1200GBP for a watch that is not as good as my 29GBP Lorus. Wish I’d never bought the TAG.


----------



## mususk266 (Jul 4, 2010)

nice constructive attitude you have there better keep it for yourself next time, nobody ask you, nobody want your off topic opinion and also you missed the point becouse my concern was if caliber 5 is any better than the blank sw200/eta2824. im not bothered that tag is using this sw or eta, im bothered becouse at this high price i think i can demand at least a top grade caliber if not a cosc and i expect caliber 5 to have some modifications other than decoration meaning improved accuracy, stability...

if caliber 5 is no better than standard caliber used in tissot le locle in terms of performance than im done with tag.


----------



## tpd80 (Jun 28, 2011)

People always get so mad at Tag, or other watch manufacturers, after they impulsively buy a watch and find out it’s not what they imagined.
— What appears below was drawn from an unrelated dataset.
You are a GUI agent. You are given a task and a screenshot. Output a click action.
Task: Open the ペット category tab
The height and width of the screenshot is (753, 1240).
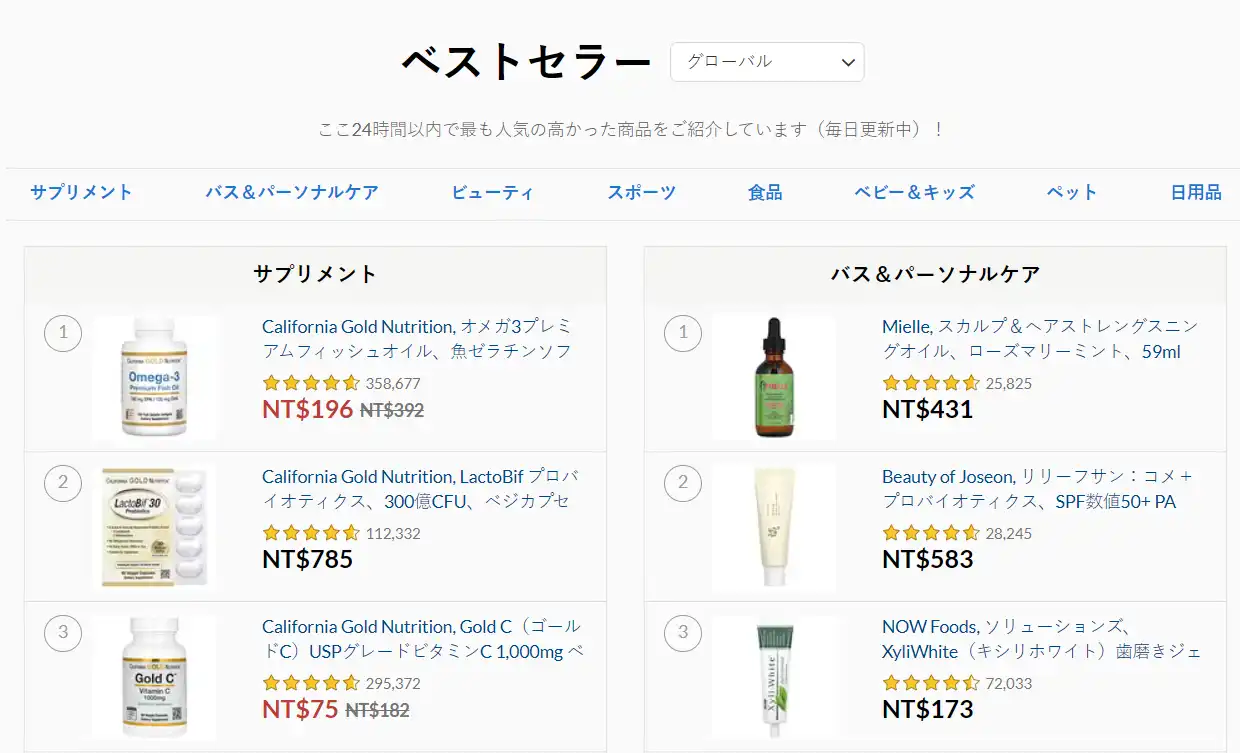point(1072,192)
Instead they should be mad at themselves.

If the price of your Tag is so much to you, why didn’t you research it before you bought it? This is a very well covered topic and information is abundant.

I spent countless hours researching a watch inside and out before I buy because I don’t have 10's of hundreds of dollars to throw around.

Oh, and no watch is worth the price you pay.


----------



## beebox (Jan 12, 2008)

I like some of the Tag design but their crown issue and service centre sucks! 
i will look at omega watches which has been amazing so far.


----------



## mususk266 (Jul 4, 2010)

@*tpd80*
yes and no to your afirmation but i knew what ive bought, te aquaracer is a great watch and i will not sell it but i was convinced that caliber 5 is just not the standard sw200 with better decoration. i was convinced it was a higher grade movement and for that reason im upset.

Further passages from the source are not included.